The good news is that methane’s massive warming potential also creates an opportunity for a big and rapid impact if we can mitigate those emissions. To avoid the worst effects of climate change, we need to rapidly lower livestock methane emissions, a process that requires support and incentives to help farmers and ranchers adopt changes in their businesses.
High-quality carbon offsets could be one pathway to securing that funding. However, a functional carbon marketplace — one that is good for both the planet, producer livelihoods and investors — depends on credits with high integrity.
In a new report, Environmental Defense Fund assessed all the existing methodologies for quantifying and crediting livestock emissions reductions within voluntary and compliance markets and recommended actions to improve the integrity of those credits. The key findings of the report are summarized below.
Strong potential for lowering methane emissions
According to the findings in the report, carbon offset credits for lowering livestock methane emissions have a strong potential to drive investment into solutions that can be used safely and effectively. Governments, carbon market registries, governance bodies and credit buyers must work in tandem to ensure high quality by backing robust measuring, reporting and verification.
High-quality credits require robust and ethical measurements. Carbon registries, standards bodies and the scientific community must actively collaborate to regularly update existing methodologies with the best available science — and ensure high-integrity credits for livestock methane emissions reductions.

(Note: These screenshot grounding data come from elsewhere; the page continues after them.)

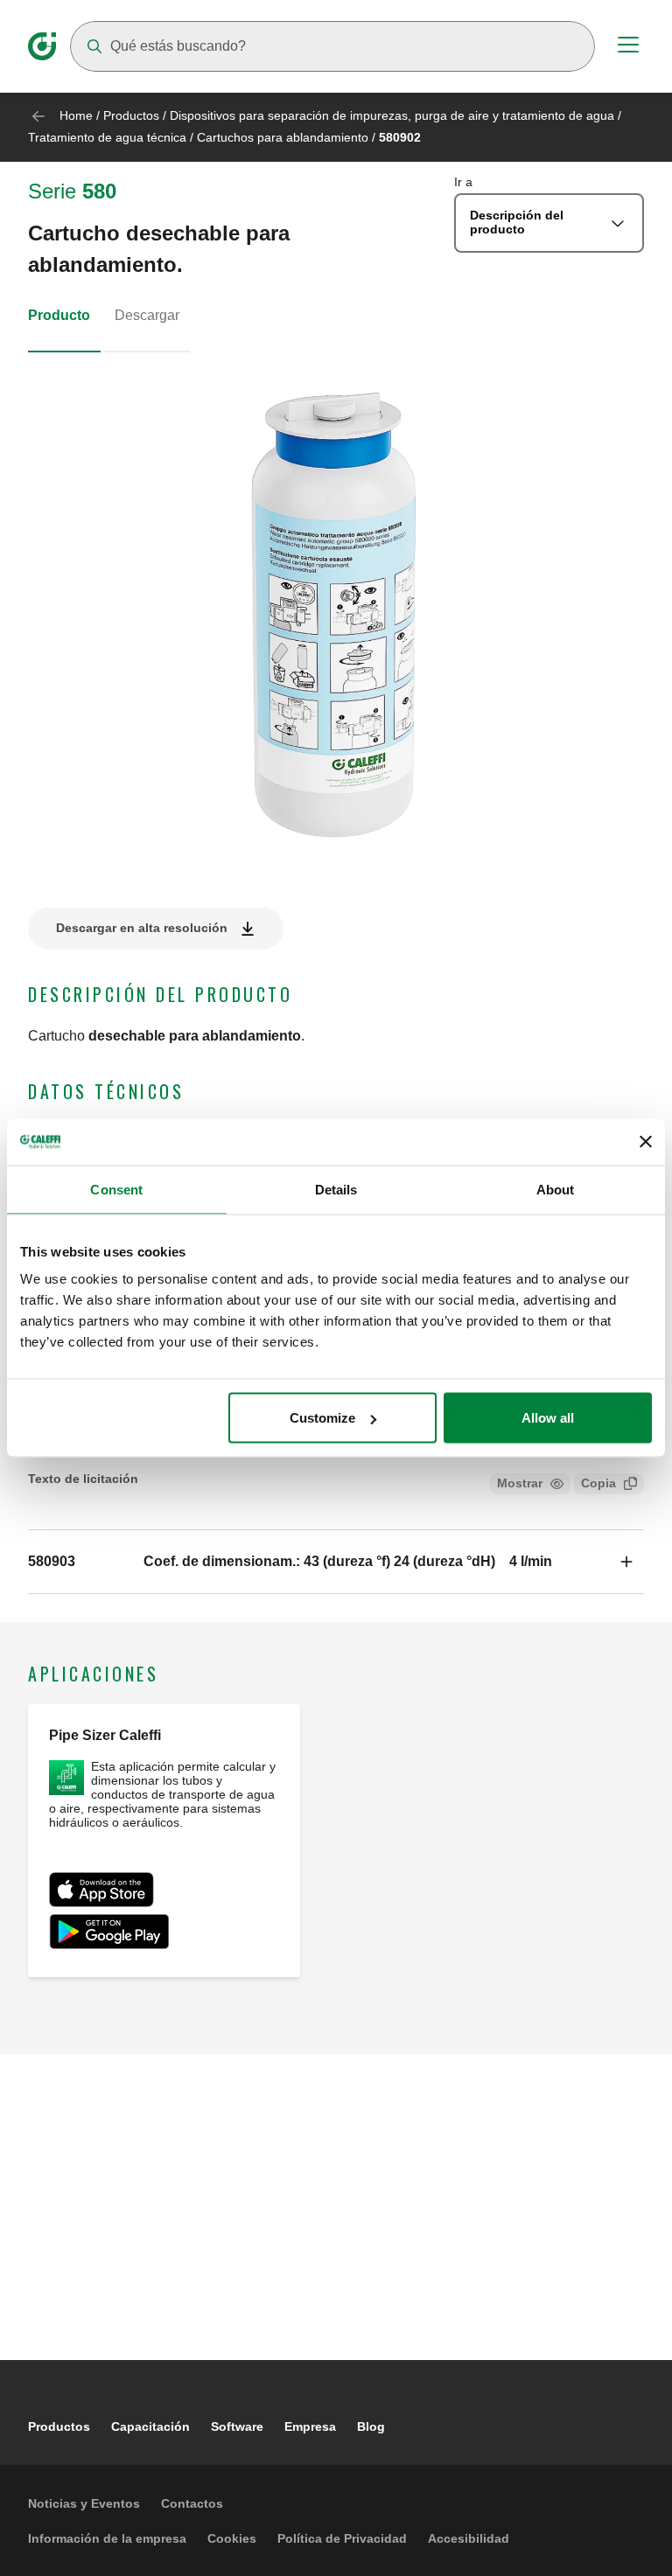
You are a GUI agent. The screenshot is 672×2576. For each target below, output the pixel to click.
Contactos (192, 2503)
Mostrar (519, 1483)
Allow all (548, 1417)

Carbon offset credit use should complement, not replace, direct decarbonization. Companies can use carbon credits to contribute to global climate action through Beyond Value Chain Mitigation — measures to prevent, reduce or remove emissions outside a company’s value chain — and augment their science-aligned decarbonization targets.
Environmental justice is essential
The report also calls for better social and environmental safeguards, including environmental justice protections. Most crediting programs set overarching social and environmental safeguards that apply regardless of the project type. Because of this, safeguards are rarely tailored to livestock-specific projects; this approach does not always sufficiently safeguard community health and livelihoods. Crediting programs could take action to increase credit integrity by tailoring standards to livestock projects.
All of the reviewed crediting methodologies can further improve their environmental and social safeguards by providing equitable opportunities for smaller livestock operations as well as ensuring protections for local communities from pollution and other harms. This may need to include going beyond compliance with local environmental regulations.
Improving Ability to Accurately Quantify Emission Reductions is Key
Across the methodologies reviewed, quantification uncertainty leads to a possible risk of over- or under-estimation of credits generated. There are opportunities to increase the quality of parameters used to estimate emissions reductions, as well as provide a level of granularity reflecting the diversity of conditions and operating practices. Doing so requires continued investment in high-quality peer-reviewed research and strong systems for governing bodies and crediting programs to review and update methodologies with the best available research.